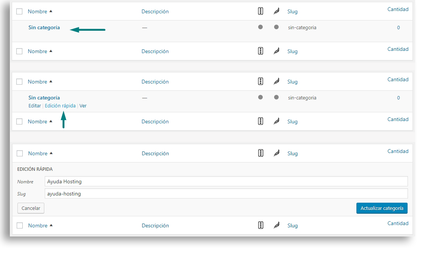The width and height of the screenshot is (425, 260).
Task: Click SEO traffic-light icon in topmost table header
Action: pos(260,11)
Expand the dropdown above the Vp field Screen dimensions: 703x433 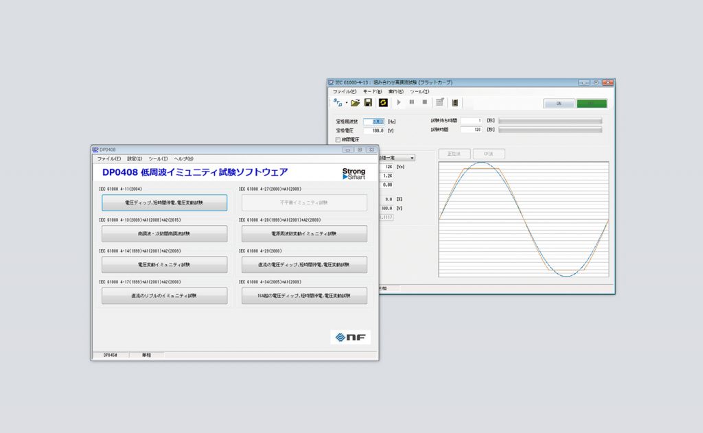(411, 158)
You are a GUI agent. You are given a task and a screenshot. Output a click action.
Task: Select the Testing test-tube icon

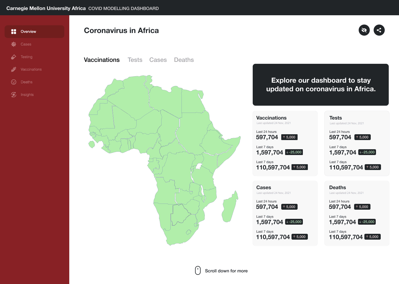click(x=14, y=57)
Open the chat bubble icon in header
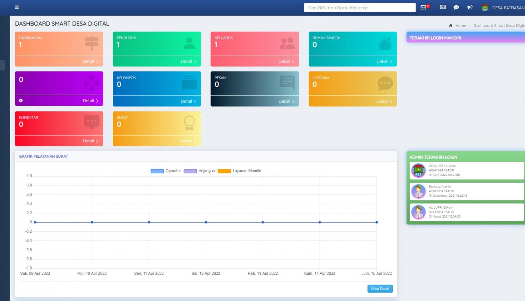525x301 pixels. (x=456, y=7)
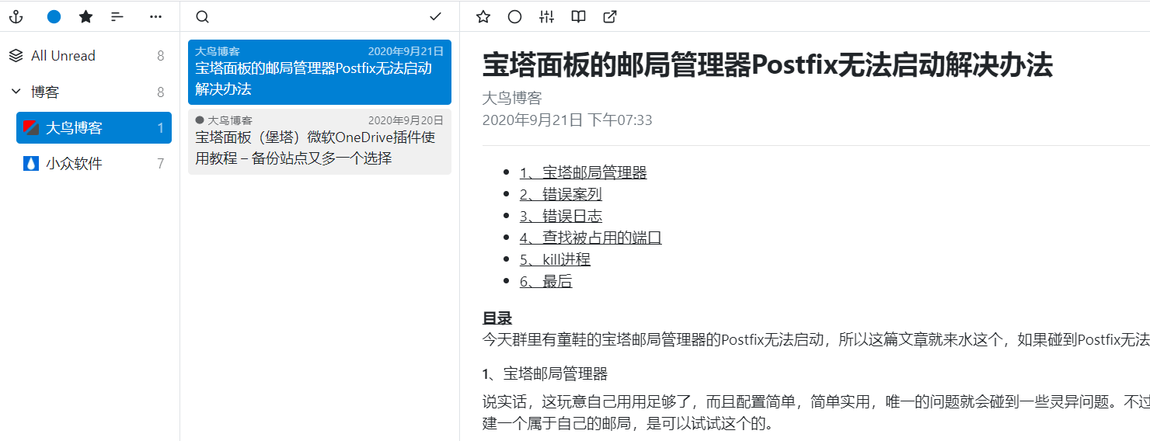This screenshot has width=1150, height=441.
Task: Open article display settings sliders icon
Action: click(547, 16)
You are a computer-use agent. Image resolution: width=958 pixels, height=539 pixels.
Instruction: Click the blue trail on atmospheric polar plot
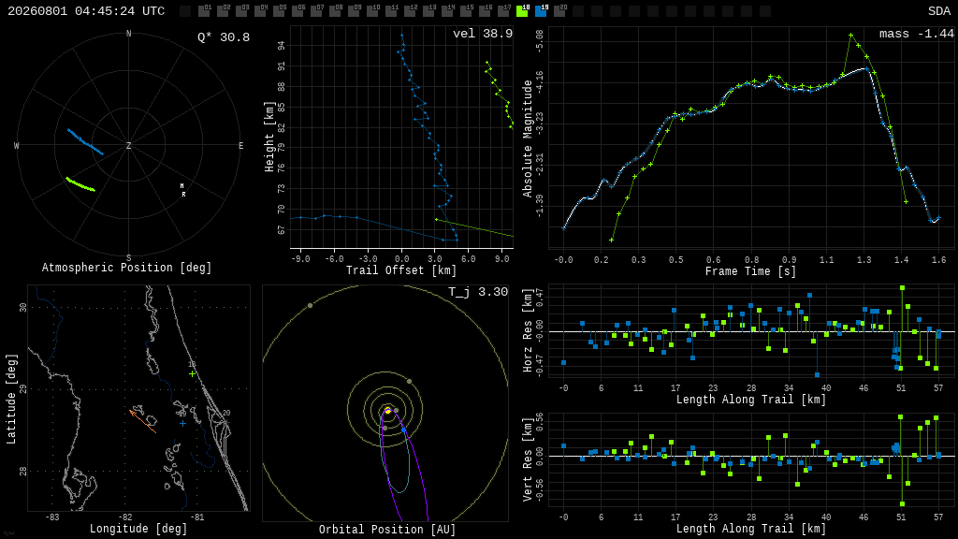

◇ ◇ ◇

• **What is needed**: Rewrite the listing from the line with "You are a GUI" to the line with "Action: click(547, 16)", replacing "chat bubble" with "speech bubble" and keeping everything else unchanged, and leave the pictures out of your answer.

• **Response to the exercise**:
You are a GUI agent. You are given a task and a screenshot. Output a click action.
Task: Select the Testing test-tube icon

click(x=14, y=57)
Open the speech bubble icon in header
525x301 pixels. (x=456, y=7)
This screenshot has width=1150, height=441.
Task: Open article display settings sliders icon
Action: click(547, 16)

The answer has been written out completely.